** BEGIN **

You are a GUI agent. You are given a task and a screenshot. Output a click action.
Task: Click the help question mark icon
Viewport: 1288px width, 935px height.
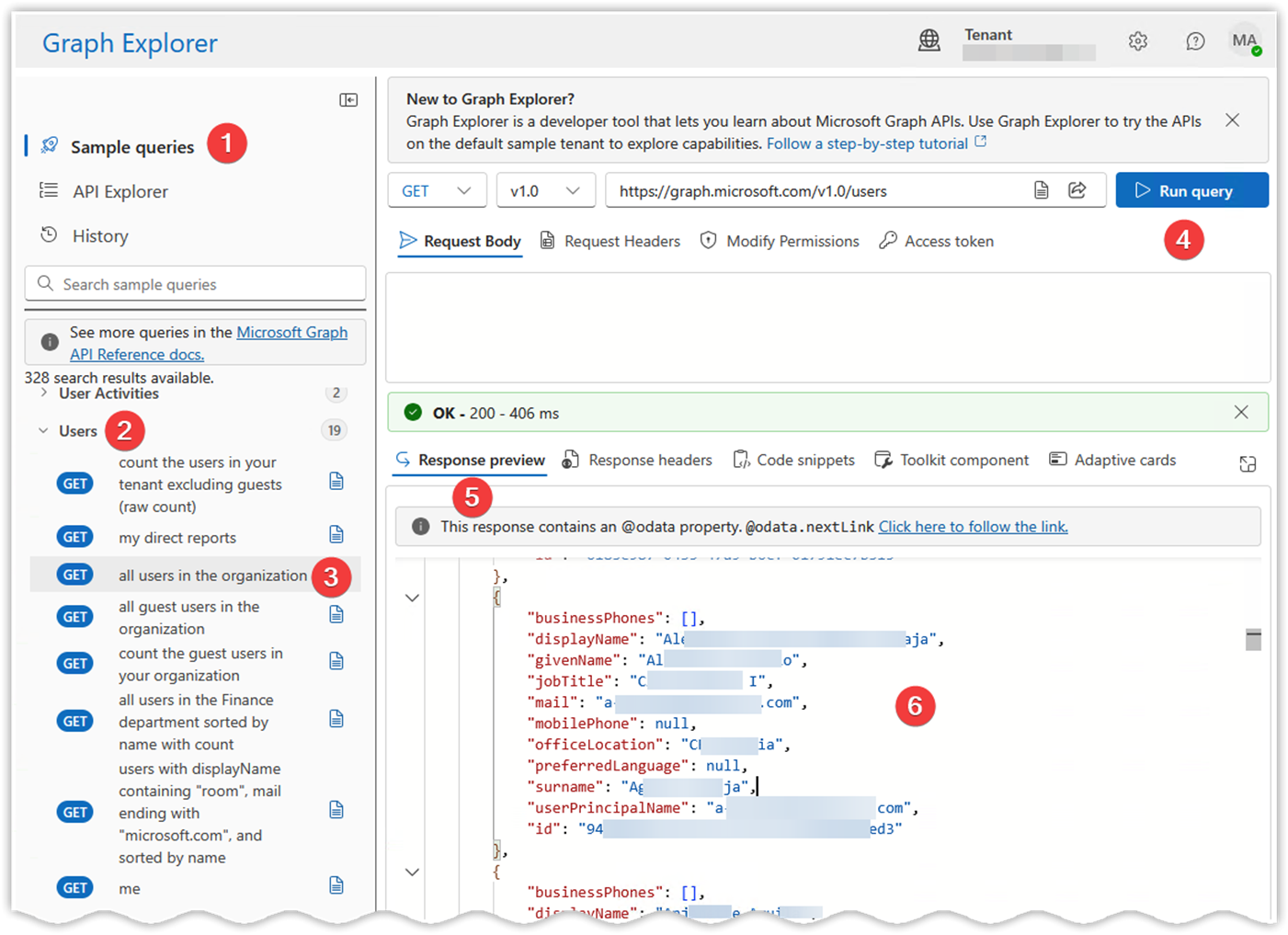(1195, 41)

** END **
** BEGIN **

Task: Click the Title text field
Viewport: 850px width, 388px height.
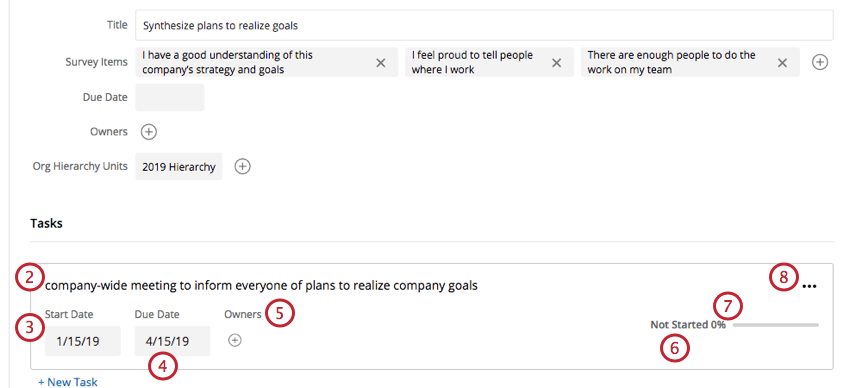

** END **

→ PROBLEM TO SOLVE: Copy out the lines from the one with "Task: Click the Title text field" to the one with "Viewport: 850px width, 388px height.", swapping "Title" for "Subject" and keeping everything else the same.

→ FINISHED ANSWER:
Task: Click the Subject text field
Viewport: 850px width, 388px height.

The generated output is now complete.